**Short exercise:**
Rewrite the items between the lines containing "You are a computer-use" and "Looking at the screenshot, I should coord(1215,75).", inclusive, with every "icon" changed to "symbol" and all else left as it stands.

**Excerpted records:**
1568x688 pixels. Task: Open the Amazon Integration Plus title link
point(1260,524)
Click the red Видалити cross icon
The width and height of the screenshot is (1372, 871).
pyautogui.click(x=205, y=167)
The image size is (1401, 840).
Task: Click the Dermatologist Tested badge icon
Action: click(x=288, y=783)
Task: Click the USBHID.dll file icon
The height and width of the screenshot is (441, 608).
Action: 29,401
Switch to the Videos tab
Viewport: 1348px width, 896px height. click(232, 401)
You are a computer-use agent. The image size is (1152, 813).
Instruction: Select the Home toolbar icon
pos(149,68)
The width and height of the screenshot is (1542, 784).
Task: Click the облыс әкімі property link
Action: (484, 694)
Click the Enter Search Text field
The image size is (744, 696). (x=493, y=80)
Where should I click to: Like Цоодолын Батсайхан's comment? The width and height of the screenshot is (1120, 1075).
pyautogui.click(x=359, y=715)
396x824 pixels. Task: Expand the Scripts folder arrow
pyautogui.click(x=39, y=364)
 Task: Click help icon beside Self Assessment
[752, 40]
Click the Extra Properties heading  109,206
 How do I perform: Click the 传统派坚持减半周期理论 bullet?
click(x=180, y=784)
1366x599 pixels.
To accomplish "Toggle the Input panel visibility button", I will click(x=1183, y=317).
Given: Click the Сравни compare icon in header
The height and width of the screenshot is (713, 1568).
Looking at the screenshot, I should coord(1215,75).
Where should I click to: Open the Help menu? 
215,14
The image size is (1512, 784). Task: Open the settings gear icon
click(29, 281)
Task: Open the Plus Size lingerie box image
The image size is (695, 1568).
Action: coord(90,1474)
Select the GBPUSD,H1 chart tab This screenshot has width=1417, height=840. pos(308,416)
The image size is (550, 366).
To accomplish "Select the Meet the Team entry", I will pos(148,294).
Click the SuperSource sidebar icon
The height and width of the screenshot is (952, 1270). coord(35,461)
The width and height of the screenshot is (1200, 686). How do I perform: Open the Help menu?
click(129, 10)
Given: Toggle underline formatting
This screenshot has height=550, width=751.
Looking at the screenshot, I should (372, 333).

**Solved problem:**
You are a computer-use agent. The image size is (1152, 813).
Instruction: Select the Home toolbar symbol
pos(149,68)
The width and height of the screenshot is (1542, 784).
Task: Click the облыс әкімі property link
Action: (484, 694)
Click the Enter Search Text field
The image size is (744, 696). (x=493, y=80)
Where should I click to: Like Цоодолын Батсайхан's comment? The width and height of the screenshot is (1120, 1075).
pyautogui.click(x=359, y=715)
396x824 pixels. Task: Expand the Scripts folder arrow
pyautogui.click(x=39, y=364)
 Task: Click help symbol beside Self Assessment
[752, 40]
Click the Extra Properties heading  109,206
 How do I perform: Click the 传统派坚持减半周期理论 bullet?
click(x=180, y=784)
1366x599 pixels.
To accomplish "Toggle the Input panel visibility button", I will click(x=1183, y=317).
Given: Click the Сравни compare symbol in header
The height and width of the screenshot is (713, 1568).
Looking at the screenshot, I should coord(1215,75).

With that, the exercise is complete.